Hungary has been a democracy since the country’s first free elections in May 1990 and currently performs at mid-range levels. Throughout the 1990s and early 2000s, Hungary’s democratic performance and protection of human rights was among the highest in the world, but it has been experiencing democratic backsliding since 2010 and is now performing at only a mid-range level across all five attributes of democracy. In recent years, the ruling Fidesz party and its leader Viktor Orbán have become increasingly and openly illiberal and nationalistic.
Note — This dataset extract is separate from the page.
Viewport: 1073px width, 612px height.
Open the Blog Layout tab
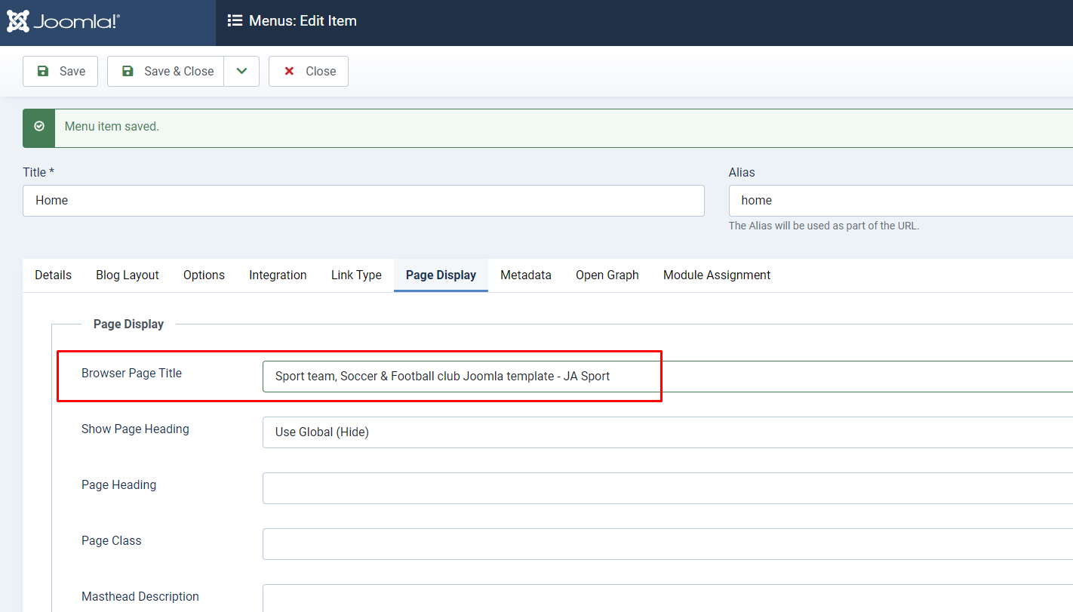click(128, 275)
The unpopularity of the Hungarian Socialist Party (MSZP) and the global financial crisis of 2008-2009 provided the opportunity for Fidesz and its nationalist orientation to return to power (dominantly this time) in 2010. While the economy is significantly reliant on trade with and transfers from the EU (which account themselves for 6-7% of GDP), a nationalistic economic policy has been central to Fidesz’s political strategy.
The evolution of the Fidesz party over the past three decades provides a window into Hungarian politics more generally. The party began as a youth movement in opposition to the communist dictatorship and evolved over time to become increasingly right-wing in ideology. One of the main cleavages in Hungarian politics today is between the urban and rural areas, but this geographical polarization is in part a function of the ways in which the political parties have developed and the sources of support that they have decided to court. Rural voters already tended to be more conservative, but government media dominance and the (sometimes corrupt) distribution of EU-sourced public works funding have solidified Fidesz’s dominance in rural areas.
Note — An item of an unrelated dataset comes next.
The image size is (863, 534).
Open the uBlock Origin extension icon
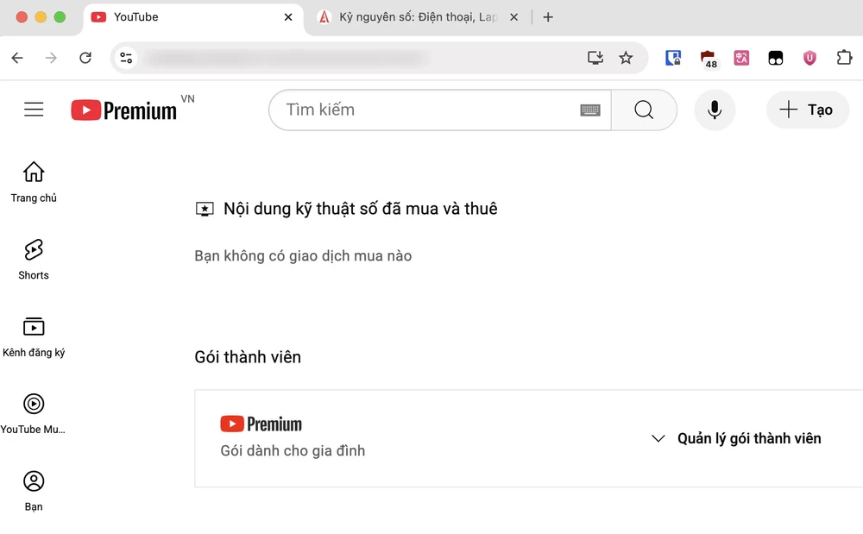(x=809, y=58)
Relative to other parts of Europe, a larger share of the Hungarian population lives in rural areas and small villages. Beginning with a legal change in 2012, Fidesz has also gained electoral support among ethnic Hungarians in neighboring countries who may vote by post in Hungarian elections. This provided an opportunity for Fidesz to build a sufficient electoral base outside the major cities – a strategy that has worked well in Hungary’s electoral system that includes both single-member districts and seats allocated by proportional representation. Since 2014, gerrymandering of the electoral districts has packed opposition supporters into large urban districts, thus giving Fidesz’s rural base disproportionate electoral clout. This has enabled the party to turn pluralities (or slim majorities) of the popular vote into supermajorities in the parliament (thus allowing for unilateral constitutional changes).
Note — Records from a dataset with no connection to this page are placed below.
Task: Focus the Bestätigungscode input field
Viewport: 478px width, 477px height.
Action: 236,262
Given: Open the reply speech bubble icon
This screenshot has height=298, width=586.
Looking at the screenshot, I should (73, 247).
Fidesz’s several terms in government under Viktor Orbán have coincided with significant declines in Hungary’s performance across a wide range of indicators of democracy and human rights tracked by the Global State of Democracy Indices. Since 2010, there have been notable declines in Civil Liberties, most notably in Freedom of Religion and Freedom of Expression, though there has been an improvement in Personal Integrity and Security. Performance in Representative Government maintained a high level longer, but Clean Elections and Free Political Parties began to decline in 2013. Checks on Government have also suffered in recent years, with short and sharp declines in Effective Parliament and Judicial Independence accompanied by a steady decline in Media Integrity.
Hungary has been a backsliding democracy for more than a decade, but its performance may be stabilizing at a middling level on many indicators. The reelection of the Fidesz government for a fifth term starting in 2022 suggests that democratic backsliding will continue, but probably not to the extent that Hungary ceases to maintain the procedural aspects of electoral democracy. The most important areas to watch in the coming years are Media Integrity and Freedom of Expression. At this point, the horizontal checks on power from the judiciary and the legislature are severely weakened, and the media, though weak, are the most important remaining source of accountability for the government.
Monthly Updates
December 2022
The European Commission will withhold EUR 22 billion of Hungary’s 2021-27 cohesion funds, intended to promote sustainable development for poorer member states. The move comes following Hungary’s failure to conform with the Charter of Fundamental Rights, particularly related to academic freedoms, LGBTQIA+ rights and the asylum system. An additional EUR 6.3 billion were frozen until a set of conditions related to dealing with corruption are fulfilled. The EU also suspended EUR 5.8 billion in funds from Hungary’s Covid-19 recovery fund, pending required changes in the country’s judicial independence. The Commission’s decision underpins the dispute between the EU’s promotion of democratic values and Hungary’s democratic backsliding. The EU’s plan is a major setback for Hungary, and it aims to pressure the country to implement the required reforms. International IDEA’s Global State of Democracy Indices classifies Hungary as a democratic backslider as of 2019 and as a severe backslider as of 2021.
September 2022
The Hungarian government has amended the existing abortion law, further restricting women's abortion rights in the country. The new law has been identified by civil society organizations in the country as yet another gradual step towards restricting abortion rights. In 2012, the current government adopted a new constitution, which includes a provision that states that “a foetus has to be protected from conception” and introduced stricter procedures such as banning the use of abortion pills – leaving women only with the option of the more traumatic surgical abortion.